Lookout years jump-started adventurous life for author
“Life on a mountaintop is a little short on the pleasures of Saturday nights. It’s a little short on other things — refrigerators, bathrooms, bridge parties, drug stores and people. But there’s never a night when one can’t sleep for thinking of tomorrow’s payment on the car and never a day when he can’t stop to realize that life is good.”
Jeanne Kellar Beaty,excerpt from “Lookout Wife”
Jeanne Kellar Beaty confided in the first pages of her 1953 book, “Lookout Wife,” that she was waiting for something big to happen in her life.
“For twenty-five years I had waited in vain for adventure to sweep me up in powerful arms and ferry me to the far corners of a romantic world,’ she wrote. “I had even taken a few halting steps to meet it.”
It should have come as no surprise, then, to any of Beaty’s friends and families that when the opportunity arose for her and husband, Chip, to head to Idaho to staff a fire lookout in the Salmon National Forest, they took it without a second thought.
“‘Where’s the Salmon National Forest?’ I asked as an after-thought,” Beaty recalled in her book.
“‘Somewhere in Idaho, I think,’ my husband answered. That was all we knew about it. That was enough.”
Now almost 93 years old, Beaty described her reaction to renewed interest in her story.
“I’m astonished and I’m flattered,” she said in a phone interview from her home in Canada not far over the border from Eureka.

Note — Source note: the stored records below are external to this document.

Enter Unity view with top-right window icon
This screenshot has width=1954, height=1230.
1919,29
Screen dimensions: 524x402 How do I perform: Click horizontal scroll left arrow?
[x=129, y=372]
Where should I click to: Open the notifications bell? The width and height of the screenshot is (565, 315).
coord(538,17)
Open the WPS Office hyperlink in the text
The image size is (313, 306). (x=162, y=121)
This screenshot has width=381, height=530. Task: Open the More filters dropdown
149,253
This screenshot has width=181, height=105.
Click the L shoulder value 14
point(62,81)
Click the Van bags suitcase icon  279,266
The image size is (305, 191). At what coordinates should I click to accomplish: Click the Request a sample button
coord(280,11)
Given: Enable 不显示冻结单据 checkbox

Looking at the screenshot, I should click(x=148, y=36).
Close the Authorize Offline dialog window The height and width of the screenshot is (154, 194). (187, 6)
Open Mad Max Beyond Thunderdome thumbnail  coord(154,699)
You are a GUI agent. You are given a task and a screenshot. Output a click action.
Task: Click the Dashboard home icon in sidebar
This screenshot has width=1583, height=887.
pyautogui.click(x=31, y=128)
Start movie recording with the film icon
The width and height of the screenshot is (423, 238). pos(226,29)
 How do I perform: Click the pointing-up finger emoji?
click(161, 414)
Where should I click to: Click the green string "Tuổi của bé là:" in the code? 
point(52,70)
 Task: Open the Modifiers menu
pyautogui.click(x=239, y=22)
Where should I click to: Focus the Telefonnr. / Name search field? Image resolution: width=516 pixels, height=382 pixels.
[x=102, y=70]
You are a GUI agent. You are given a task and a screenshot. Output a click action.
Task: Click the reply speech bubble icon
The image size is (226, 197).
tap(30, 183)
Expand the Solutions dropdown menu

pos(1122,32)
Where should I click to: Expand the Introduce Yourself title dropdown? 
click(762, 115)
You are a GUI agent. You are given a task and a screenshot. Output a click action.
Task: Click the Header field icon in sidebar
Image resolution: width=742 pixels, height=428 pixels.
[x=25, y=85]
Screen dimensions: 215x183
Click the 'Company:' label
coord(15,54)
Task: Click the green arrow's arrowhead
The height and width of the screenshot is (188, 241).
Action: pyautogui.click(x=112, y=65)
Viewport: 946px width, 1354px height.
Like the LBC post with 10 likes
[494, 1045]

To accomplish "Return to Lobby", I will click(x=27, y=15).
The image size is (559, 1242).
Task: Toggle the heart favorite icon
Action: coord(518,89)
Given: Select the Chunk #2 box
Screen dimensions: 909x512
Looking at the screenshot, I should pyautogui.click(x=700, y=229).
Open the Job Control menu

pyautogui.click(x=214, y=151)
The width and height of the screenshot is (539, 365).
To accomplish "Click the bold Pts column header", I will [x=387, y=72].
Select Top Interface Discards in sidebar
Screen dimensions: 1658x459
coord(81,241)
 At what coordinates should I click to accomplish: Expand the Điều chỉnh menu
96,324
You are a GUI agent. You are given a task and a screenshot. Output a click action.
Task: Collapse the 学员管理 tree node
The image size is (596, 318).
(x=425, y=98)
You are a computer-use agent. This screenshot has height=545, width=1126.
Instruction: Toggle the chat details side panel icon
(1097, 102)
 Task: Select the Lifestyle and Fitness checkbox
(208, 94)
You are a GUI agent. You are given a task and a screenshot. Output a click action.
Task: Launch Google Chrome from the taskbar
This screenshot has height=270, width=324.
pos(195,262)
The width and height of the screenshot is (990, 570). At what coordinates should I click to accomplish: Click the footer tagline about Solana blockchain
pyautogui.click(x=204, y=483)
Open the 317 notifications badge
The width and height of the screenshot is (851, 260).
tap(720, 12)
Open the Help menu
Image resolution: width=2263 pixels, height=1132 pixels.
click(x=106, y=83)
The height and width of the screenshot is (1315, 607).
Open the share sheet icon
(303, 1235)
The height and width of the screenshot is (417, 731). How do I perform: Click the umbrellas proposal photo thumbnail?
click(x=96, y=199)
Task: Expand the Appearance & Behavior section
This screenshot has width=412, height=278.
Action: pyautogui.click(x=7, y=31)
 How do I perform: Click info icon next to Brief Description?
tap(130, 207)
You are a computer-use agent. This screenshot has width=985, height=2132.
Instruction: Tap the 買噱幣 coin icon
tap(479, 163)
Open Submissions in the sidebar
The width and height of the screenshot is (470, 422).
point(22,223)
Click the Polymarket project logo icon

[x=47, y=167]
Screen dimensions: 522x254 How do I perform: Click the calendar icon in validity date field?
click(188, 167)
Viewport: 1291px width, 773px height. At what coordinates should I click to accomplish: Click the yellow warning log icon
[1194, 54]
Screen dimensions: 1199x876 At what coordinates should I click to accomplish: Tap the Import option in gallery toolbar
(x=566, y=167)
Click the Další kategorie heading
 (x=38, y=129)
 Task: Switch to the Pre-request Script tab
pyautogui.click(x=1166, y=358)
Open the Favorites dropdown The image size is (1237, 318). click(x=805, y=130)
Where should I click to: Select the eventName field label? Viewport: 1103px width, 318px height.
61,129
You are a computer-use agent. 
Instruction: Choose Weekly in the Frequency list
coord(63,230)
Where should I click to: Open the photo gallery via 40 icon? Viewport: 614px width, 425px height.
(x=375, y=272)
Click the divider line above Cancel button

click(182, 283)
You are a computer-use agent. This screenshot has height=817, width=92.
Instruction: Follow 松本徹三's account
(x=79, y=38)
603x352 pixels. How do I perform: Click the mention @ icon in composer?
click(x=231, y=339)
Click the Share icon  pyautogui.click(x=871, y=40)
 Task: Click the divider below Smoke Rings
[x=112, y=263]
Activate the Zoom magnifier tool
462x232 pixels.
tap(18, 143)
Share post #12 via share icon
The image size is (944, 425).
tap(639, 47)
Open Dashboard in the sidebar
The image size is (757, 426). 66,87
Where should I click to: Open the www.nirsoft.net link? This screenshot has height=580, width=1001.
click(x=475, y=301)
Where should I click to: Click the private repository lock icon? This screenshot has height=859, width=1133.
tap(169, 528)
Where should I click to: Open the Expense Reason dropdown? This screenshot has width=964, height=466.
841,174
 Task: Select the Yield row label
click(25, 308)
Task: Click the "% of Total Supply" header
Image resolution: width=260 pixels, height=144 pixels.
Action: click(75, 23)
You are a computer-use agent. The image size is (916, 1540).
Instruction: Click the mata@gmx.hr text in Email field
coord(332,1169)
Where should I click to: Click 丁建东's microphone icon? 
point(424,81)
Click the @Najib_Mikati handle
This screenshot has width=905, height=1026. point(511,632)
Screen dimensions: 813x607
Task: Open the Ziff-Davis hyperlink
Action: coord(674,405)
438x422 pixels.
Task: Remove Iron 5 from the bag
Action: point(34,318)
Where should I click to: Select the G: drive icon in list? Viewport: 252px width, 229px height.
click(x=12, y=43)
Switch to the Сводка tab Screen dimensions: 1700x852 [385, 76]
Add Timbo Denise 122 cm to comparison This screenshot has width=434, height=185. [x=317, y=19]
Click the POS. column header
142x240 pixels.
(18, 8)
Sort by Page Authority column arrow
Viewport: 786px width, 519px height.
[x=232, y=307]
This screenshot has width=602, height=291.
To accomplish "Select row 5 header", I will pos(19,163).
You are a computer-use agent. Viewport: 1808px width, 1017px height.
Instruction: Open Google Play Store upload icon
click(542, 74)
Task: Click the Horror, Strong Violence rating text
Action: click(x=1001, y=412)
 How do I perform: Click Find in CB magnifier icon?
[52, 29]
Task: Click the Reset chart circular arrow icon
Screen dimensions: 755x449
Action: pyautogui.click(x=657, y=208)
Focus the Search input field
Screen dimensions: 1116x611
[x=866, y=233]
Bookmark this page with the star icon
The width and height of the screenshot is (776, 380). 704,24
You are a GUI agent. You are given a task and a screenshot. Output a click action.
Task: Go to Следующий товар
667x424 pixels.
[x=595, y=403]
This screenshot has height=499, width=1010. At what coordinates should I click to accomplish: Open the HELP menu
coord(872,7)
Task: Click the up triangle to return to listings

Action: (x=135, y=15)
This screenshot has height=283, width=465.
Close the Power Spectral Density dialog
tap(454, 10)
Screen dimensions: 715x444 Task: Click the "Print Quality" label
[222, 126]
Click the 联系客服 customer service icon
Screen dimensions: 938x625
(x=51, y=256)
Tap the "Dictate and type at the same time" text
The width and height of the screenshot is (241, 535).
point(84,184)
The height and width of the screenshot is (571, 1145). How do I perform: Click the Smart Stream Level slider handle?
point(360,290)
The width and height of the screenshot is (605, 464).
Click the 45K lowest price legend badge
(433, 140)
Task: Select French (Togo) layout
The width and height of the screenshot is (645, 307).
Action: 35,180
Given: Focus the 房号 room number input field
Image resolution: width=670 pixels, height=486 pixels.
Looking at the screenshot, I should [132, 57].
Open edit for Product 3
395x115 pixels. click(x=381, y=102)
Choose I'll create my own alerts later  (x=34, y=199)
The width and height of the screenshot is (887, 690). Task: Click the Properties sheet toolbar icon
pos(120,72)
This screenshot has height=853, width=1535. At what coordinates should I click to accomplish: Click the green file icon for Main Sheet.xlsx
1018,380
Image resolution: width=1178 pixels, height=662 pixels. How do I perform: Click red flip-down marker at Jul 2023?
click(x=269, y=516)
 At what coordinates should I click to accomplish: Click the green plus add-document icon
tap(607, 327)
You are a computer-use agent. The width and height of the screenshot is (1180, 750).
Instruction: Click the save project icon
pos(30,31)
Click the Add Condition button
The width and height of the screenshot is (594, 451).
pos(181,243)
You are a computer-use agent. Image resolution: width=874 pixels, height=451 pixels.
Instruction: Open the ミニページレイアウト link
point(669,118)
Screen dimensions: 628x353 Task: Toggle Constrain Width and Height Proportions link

Beaty is the guest speaker at the Northwest Montana Chapter of the Forest Fire Lookout Association fundraising event on Saturday in West Glacier. The nonagenarian is driving herself here. In fact, she plans to traverse Going-to-the-Sun Road while she’s here.
Association board member Beth Hodder of West Glacier took the lead in tracking down Beaty, and vice chairman Kjell Petersen pitched in, too. They were pleased, and a little surprised, to find Beaty still living not that far from the Flathead Valley.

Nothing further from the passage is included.